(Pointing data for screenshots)
+ + + + +

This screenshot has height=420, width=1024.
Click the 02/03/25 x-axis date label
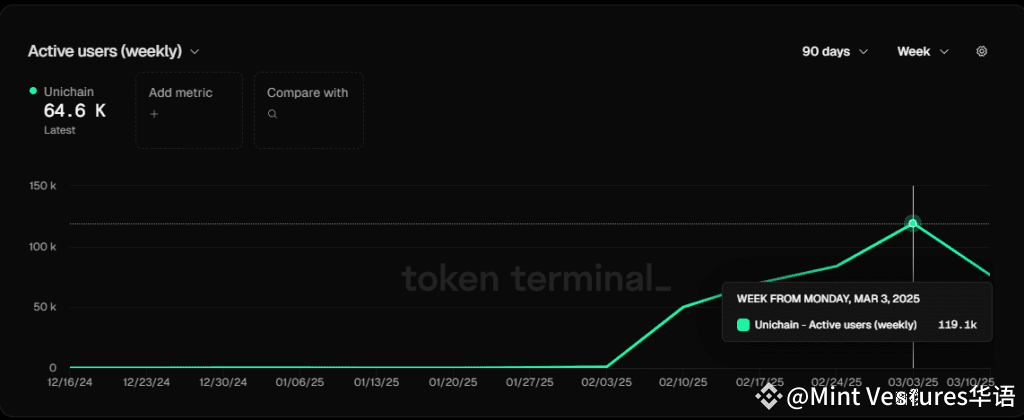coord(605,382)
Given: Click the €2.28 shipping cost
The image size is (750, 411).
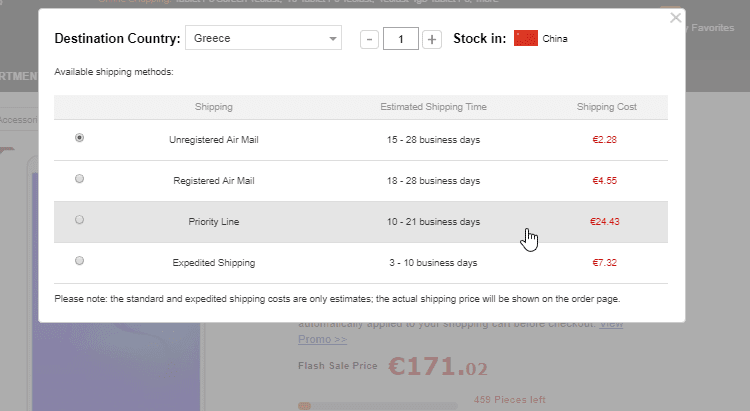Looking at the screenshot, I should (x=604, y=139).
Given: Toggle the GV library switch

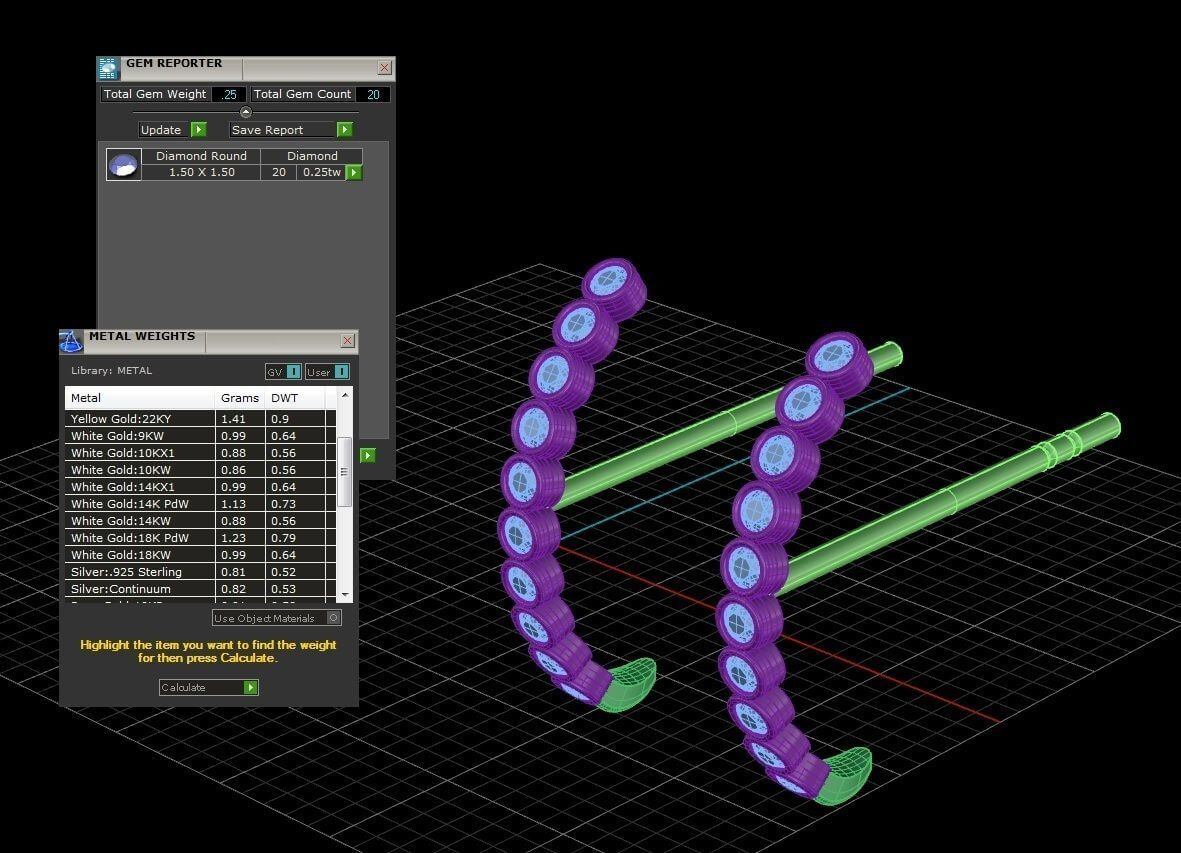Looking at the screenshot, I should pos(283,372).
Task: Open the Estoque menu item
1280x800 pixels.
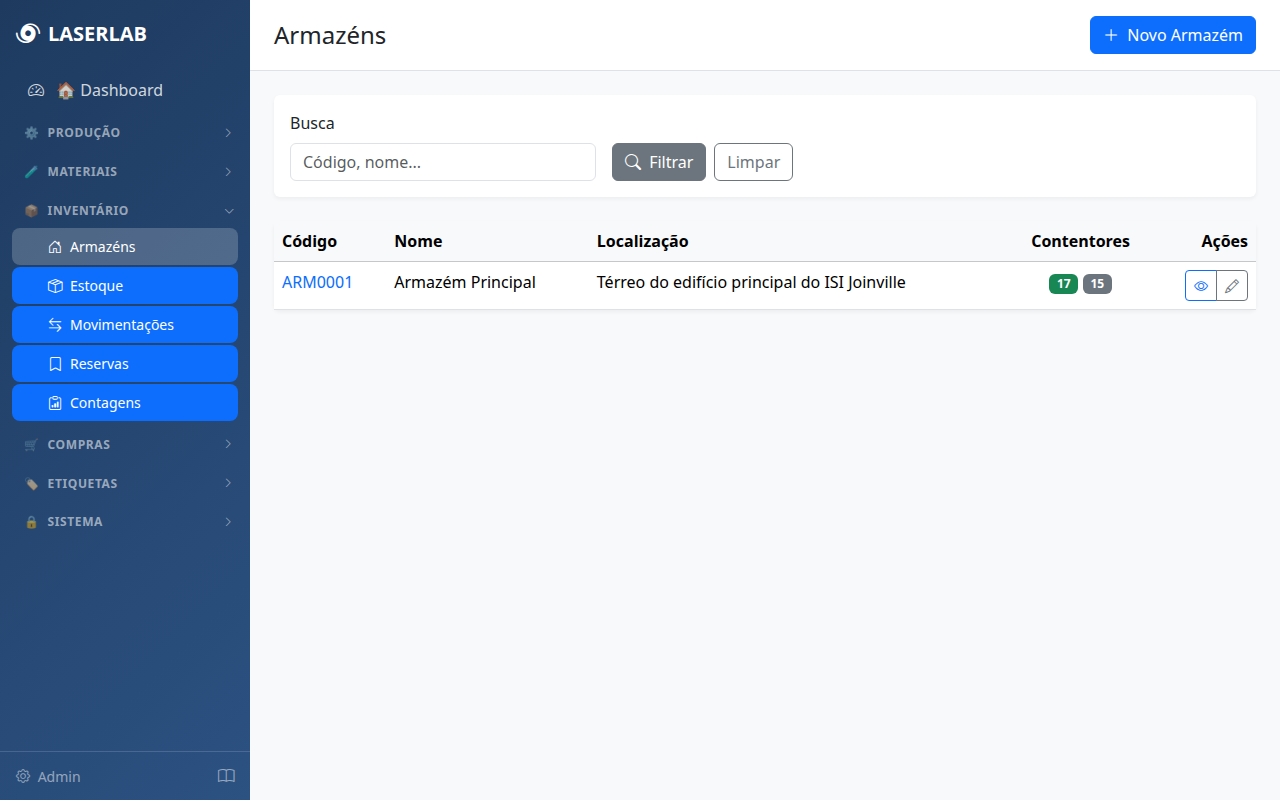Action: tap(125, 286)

+ + + + +

INSTRUCTIONS TO FOLLOW — Output the stretch of the listing from its start through the line containing "Looking at the screenshot, I should pos(283,372)." as a two-column CSV with the headers "instruction" and "reply", one row per request. Put each request's text and its answer in a single quoted field with line breaks changed to spaces, and leave out the pictures.

EXERCISE ANSWER —
instruction,reply
"This screenshot has height=420, width=1024. Click the 02/03/25 x-axis date label","coord(605,382)"
"Given: Click the €2.28 shipping cost The image size is (750, 411).","Looking at the screenshot, I should (x=604, y=139)."
"Given: Toggle the GV library switch","Looking at the screenshot, I should pos(283,372)."